Vingt-cinq ans après la fin de l'URSS, une grande partie de la population russe regrette la chute de l'empire, un sentiment entretenu par le Kremlin qui s'emploie depuis des années à réhabiliter le passé soviétique.

A la question "Regrettez-vous la chute de l’URSS", 56% des personnes interrogées répondent oui, 28% non, et 16% ne se prononcent pas, selon un sondage réalisé en novembre par l'institut indépendant Levada.

"Le souvenir des pénuries et de la pauvreté a disparu chez les personnes âgées. Et l'image idéalisée de l'époque soviétique sert de comparaison pour critiquer la situation actuelle", relève le directeur du centre Levada, Lev Goudkov.

La jeune génération, elle, a du mal à se faire une idée de ce qu'était l'Union des Républiques socialistes soviétiques, dirigée pendant plus de 70 ans par un parti unique (le parti communiste) à l'idéologie marxiste-léniniste, sans liberté politique ou religieuse, avec une répression qui a fait des millions de morts, fusillés, envoyés au Goulag ou exterminés par la faim.

"Les jeunes disposent d'une image très empreinte de nostalgie transmise par l'ancienne génération ou des clichés idéologiques véhiculés par la télévision", regrette Lev Goudkov.

- Une expérimentation sociale grandiose -

Que penser de l'URSS 25 ans après ? Le patron du groupe de presse d'Etat Rossia Segodnia, Dmitri Kisselev, a donné le ton à la mi-décembre sur la TV Rossia 24: "Le but était de réaliser le paradis sur terre. On a réussi à faire beaucoup".

Il s'agissait d'une "expérimentation sociale grandiose", a-t-il ajouté dans un reportage intitulé "L'expérience bénéfique de l'URSS".

A la télévision comme au cinéma, de nombreux films donnent une image positive de l'Union soviétique, que ce soit des documentaires consacrés aux anciens dirigeants Léonid Brejnev et Iouri Andropov ou une série qui passe actuellement sur la première chaîne, "Une passion secrète", où les agents du KGB chargés de traquer les dissidents sont présentés sous un jour favorable.

A l'opposé, ceux qui s'occupent aujourd'hui des pages sombres de ce "passé lointain", comme l'ONG Memorial qui étudie les répressions sous le régime soviétique, de 1917 à 1991, sont régulièrement accusés de se livrer à des activités "non patriotiques".

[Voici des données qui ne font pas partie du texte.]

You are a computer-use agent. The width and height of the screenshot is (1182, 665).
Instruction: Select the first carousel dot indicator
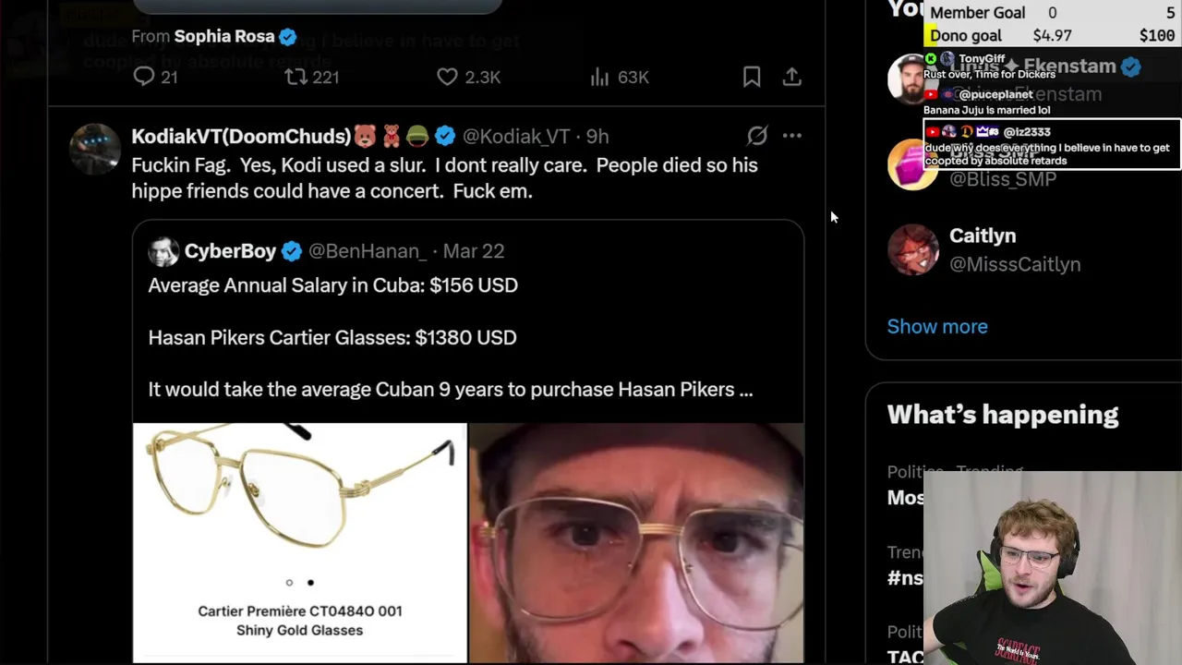pos(289,583)
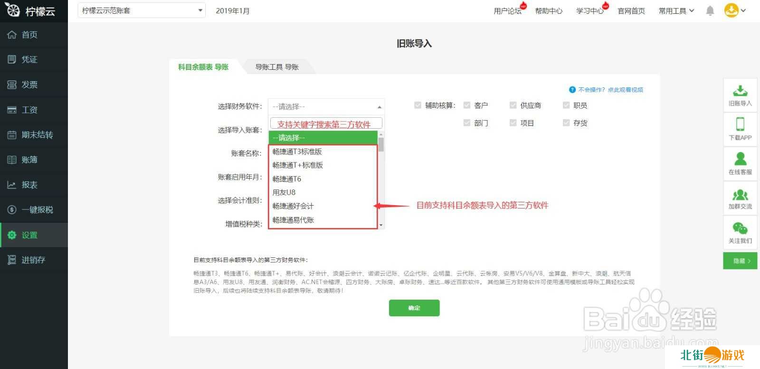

Mais pourquoi le Kremlin s'appuie-t-il sur le passé soviétique ?

D'une part, le sentiment que la Russie a par essence vocation à être un Empire est toujours vivace dans la population. D'autre part, en entretenant le "mythe soviétique", les autorités espèrent "opposer la Russie au reste du monde" pour mieux justifier sa politique de "citadelle assiégée", estime l'historien Nikita Petrov, de l'ONG Memorial.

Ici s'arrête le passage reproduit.